PROVIDED MATERIAL:

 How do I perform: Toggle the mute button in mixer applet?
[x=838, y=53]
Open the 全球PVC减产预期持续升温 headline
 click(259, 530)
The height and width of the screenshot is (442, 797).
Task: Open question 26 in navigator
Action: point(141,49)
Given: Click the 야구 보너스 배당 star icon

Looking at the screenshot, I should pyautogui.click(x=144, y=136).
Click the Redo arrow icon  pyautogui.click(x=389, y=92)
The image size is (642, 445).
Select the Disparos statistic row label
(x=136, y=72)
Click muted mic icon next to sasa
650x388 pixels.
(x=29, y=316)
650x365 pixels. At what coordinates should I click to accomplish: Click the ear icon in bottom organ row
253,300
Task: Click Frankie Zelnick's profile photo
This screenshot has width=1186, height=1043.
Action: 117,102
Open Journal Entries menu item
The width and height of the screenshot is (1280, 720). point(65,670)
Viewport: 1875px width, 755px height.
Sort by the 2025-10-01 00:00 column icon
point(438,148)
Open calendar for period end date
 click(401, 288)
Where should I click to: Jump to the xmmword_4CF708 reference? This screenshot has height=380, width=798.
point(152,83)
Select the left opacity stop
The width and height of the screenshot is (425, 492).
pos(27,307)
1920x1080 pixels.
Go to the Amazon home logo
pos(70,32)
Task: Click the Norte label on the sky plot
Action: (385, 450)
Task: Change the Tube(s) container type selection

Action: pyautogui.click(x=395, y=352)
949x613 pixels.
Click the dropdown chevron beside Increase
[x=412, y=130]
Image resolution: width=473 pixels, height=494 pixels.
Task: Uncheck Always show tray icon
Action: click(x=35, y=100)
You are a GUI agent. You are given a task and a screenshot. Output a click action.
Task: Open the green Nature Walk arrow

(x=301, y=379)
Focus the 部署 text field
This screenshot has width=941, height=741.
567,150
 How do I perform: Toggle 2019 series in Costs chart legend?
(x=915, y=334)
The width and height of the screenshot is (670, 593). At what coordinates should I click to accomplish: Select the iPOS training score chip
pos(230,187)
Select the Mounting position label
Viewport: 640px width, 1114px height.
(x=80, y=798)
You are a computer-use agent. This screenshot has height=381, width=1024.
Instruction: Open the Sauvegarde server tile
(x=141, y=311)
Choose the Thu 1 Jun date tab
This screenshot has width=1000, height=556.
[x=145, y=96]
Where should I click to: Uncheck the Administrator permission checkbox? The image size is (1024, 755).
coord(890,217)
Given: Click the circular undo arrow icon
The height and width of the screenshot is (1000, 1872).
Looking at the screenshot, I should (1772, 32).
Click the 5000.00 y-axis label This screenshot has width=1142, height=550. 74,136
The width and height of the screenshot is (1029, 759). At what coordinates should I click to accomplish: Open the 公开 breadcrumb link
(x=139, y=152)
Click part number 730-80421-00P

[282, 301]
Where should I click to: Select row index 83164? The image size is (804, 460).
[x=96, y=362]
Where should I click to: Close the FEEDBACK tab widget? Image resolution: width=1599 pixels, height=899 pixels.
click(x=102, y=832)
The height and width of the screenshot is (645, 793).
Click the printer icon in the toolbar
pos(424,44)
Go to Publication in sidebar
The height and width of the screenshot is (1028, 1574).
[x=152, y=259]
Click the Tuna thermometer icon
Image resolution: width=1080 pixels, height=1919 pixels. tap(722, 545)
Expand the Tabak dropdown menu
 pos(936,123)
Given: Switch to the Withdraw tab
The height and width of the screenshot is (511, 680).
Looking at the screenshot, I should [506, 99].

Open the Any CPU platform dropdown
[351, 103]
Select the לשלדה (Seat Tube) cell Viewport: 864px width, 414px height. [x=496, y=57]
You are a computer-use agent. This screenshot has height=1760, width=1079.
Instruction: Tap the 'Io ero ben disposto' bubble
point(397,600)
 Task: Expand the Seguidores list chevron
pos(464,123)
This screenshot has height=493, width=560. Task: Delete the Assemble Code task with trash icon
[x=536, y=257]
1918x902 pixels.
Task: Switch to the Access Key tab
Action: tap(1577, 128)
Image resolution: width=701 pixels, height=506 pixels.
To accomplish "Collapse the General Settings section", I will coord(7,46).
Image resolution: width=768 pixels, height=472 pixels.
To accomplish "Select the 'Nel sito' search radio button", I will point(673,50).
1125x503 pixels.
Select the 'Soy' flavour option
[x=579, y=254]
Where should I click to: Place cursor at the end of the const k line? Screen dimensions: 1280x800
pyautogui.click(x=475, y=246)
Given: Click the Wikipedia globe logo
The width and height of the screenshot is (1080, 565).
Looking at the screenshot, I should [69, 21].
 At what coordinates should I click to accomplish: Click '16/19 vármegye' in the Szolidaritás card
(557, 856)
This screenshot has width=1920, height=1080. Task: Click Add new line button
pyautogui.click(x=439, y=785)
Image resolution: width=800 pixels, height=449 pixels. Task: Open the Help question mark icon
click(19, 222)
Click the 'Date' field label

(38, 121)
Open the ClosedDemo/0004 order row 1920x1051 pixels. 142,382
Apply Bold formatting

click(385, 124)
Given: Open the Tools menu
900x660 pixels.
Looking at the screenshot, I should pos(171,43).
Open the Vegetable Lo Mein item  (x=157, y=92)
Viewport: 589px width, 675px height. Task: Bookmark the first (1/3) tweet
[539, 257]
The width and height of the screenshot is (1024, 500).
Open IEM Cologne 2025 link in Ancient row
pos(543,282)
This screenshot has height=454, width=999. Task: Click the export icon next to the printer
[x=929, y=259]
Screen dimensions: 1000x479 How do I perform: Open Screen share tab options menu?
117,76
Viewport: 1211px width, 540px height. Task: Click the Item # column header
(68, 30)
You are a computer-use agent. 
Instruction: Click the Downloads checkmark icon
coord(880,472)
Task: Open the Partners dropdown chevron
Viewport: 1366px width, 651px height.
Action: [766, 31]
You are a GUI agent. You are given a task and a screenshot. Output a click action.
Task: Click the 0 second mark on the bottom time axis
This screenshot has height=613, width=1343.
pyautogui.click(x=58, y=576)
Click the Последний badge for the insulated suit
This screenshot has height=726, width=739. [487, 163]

HOW TO COMPLETE THIS TASK:
Nothing should be left out: copy the material exactly.

OUTPUT OF THE EXERCISE:
 How do I perform: Toggle the mute button in mixer applet?
[x=838, y=53]
Open the 全球PVC减产预期持续升温 headline
 click(259, 530)
The height and width of the screenshot is (442, 797).
Task: Open question 26 in navigator
Action: point(141,49)
Given: Click the 야구 보너스 배당 star icon

Looking at the screenshot, I should pyautogui.click(x=144, y=136).
Click the Redo arrow icon  pyautogui.click(x=389, y=92)
The image size is (642, 445).
Select the Disparos statistic row label
(x=136, y=72)
Click muted mic icon next to sasa
650x388 pixels.
(x=29, y=316)
650x365 pixels. At what coordinates should I click to accomplish: Click the ear icon in bottom organ row
253,300
Task: Click Frankie Zelnick's profile photo
This screenshot has width=1186, height=1043.
Action: 117,102
Open Journal Entries menu item
The width and height of the screenshot is (1280, 720). point(65,670)
Viewport: 1875px width, 755px height.
Sort by the 2025-10-01 00:00 column icon
point(438,148)
Open calendar for period end date
 click(401, 288)
Where should I click to: Jump to the xmmword_4CF708 reference? This screenshot has height=380, width=798.
point(152,83)
Select the left opacity stop
The width and height of the screenshot is (425, 492).
pos(27,307)
1920x1080 pixels.
Go to the Amazon home logo
pos(70,32)
Task: Click the Norte label on the sky plot
Action: (385, 450)
Task: Change the Tube(s) container type selection

Action: pyautogui.click(x=395, y=352)
949x613 pixels.
Click the dropdown chevron beside Increase
[x=412, y=130]
Image resolution: width=473 pixels, height=494 pixels.
Task: Uncheck Always show tray icon
Action: click(x=35, y=100)
You are a GUI agent. You are given a task and a screenshot. Output a click action.
Task: Open the green Nature Walk arrow

(x=301, y=379)
Focus the 部署 text field
This screenshot has width=941, height=741.
567,150
 How do I perform: Toggle 2019 series in Costs chart legend?
(x=915, y=334)
The width and height of the screenshot is (670, 593). At what coordinates should I click to accomplish: Select the iPOS training score chip
pos(230,187)
Select the Mounting position label
Viewport: 640px width, 1114px height.
(x=80, y=798)
You are a computer-use agent. This screenshot has height=381, width=1024.
Instruction: Open the Sauvegarde server tile
(x=141, y=311)
Choose the Thu 1 Jun date tab
This screenshot has width=1000, height=556.
[x=145, y=96]
Where should I click to: Uncheck the Administrator permission checkbox? The image size is (1024, 755).
coord(890,217)
Given: Click the circular undo arrow icon
The height and width of the screenshot is (1000, 1872).
Looking at the screenshot, I should (1772, 32).
Click the 5000.00 y-axis label This screenshot has width=1142, height=550. 74,136
The width and height of the screenshot is (1029, 759). At what coordinates should I click to accomplish: Open the 公开 breadcrumb link
(x=139, y=152)
Click part number 730-80421-00P

[282, 301]
Where should I click to: Select row index 83164? The image size is (804, 460).
[x=96, y=362]
Where should I click to: Close the FEEDBACK tab widget? Image resolution: width=1599 pixels, height=899 pixels.
click(x=102, y=832)
The height and width of the screenshot is (645, 793).
Click the printer icon in the toolbar
pos(424,44)
Go to Publication in sidebar
The height and width of the screenshot is (1028, 1574).
[x=152, y=259]
Click the Tuna thermometer icon
Image resolution: width=1080 pixels, height=1919 pixels. tap(722, 545)
Expand the Tabak dropdown menu
 pos(936,123)
Given: Switch to the Withdraw tab
The height and width of the screenshot is (511, 680).
Looking at the screenshot, I should [506, 99].

Open the Any CPU platform dropdown
[351, 103]
Select the לשלדה (Seat Tube) cell Viewport: 864px width, 414px height. [x=496, y=57]
You are a computer-use agent. This screenshot has height=1760, width=1079.
Instruction: Tap the 'Io ero ben disposto' bubble
point(397,600)
 Task: Expand the Seguidores list chevron
pos(464,123)
This screenshot has height=493, width=560. Task: Delete the Assemble Code task with trash icon
[x=536, y=257]
1918x902 pixels.
Task: Switch to the Access Key tab
Action: tap(1577, 128)
Image resolution: width=701 pixels, height=506 pixels.
To accomplish "Collapse the General Settings section", I will coord(7,46).
Image resolution: width=768 pixels, height=472 pixels.
To accomplish "Select the 'Nel sito' search radio button", I will point(673,50).
1125x503 pixels.
Select the 'Soy' flavour option
[x=579, y=254]
Where should I click to: Place cursor at the end of the const k line? Screen dimensions: 1280x800
pyautogui.click(x=475, y=246)
Given: Click the Wikipedia globe logo
The width and height of the screenshot is (1080, 565).
Looking at the screenshot, I should [69, 21].
 At what coordinates should I click to accomplish: Click '16/19 vármegye' in the Szolidaritás card
(557, 856)
This screenshot has width=1920, height=1080. Task: Click Add new line button
pyautogui.click(x=439, y=785)
Image resolution: width=800 pixels, height=449 pixels. Task: Open the Help question mark icon
click(19, 222)
Click the 'Date' field label

(38, 121)
Open the ClosedDemo/0004 order row 1920x1051 pixels. 142,382
Apply Bold formatting

click(385, 124)
Given: Open the Tools menu
900x660 pixels.
Looking at the screenshot, I should pos(171,43).
Open the Vegetable Lo Mein item  (x=157, y=92)
Viewport: 589px width, 675px height. Task: Bookmark the first (1/3) tweet
[539, 257]
The width and height of the screenshot is (1024, 500).
Open IEM Cologne 2025 link in Ancient row
pos(543,282)
This screenshot has height=454, width=999. Task: Click the export icon next to the printer
[x=929, y=259]
Screen dimensions: 1000x479 How do I perform: Open Screen share tab options menu?
117,76
Viewport: 1211px width, 540px height. Task: Click the Item # column header
(68, 30)
You are a computer-use agent. 
Instruction: Click the Downloads checkmark icon
coord(880,472)
Task: Open the Partners dropdown chevron
Viewport: 1366px width, 651px height.
Action: [766, 31]
You are a GUI agent. You are given a task and a screenshot. Output a click action.
Task: Click the 0 second mark on the bottom time axis
This screenshot has height=613, width=1343.
pyautogui.click(x=58, y=576)
Click the Последний badge for the insulated suit
This screenshot has height=726, width=739. [487, 163]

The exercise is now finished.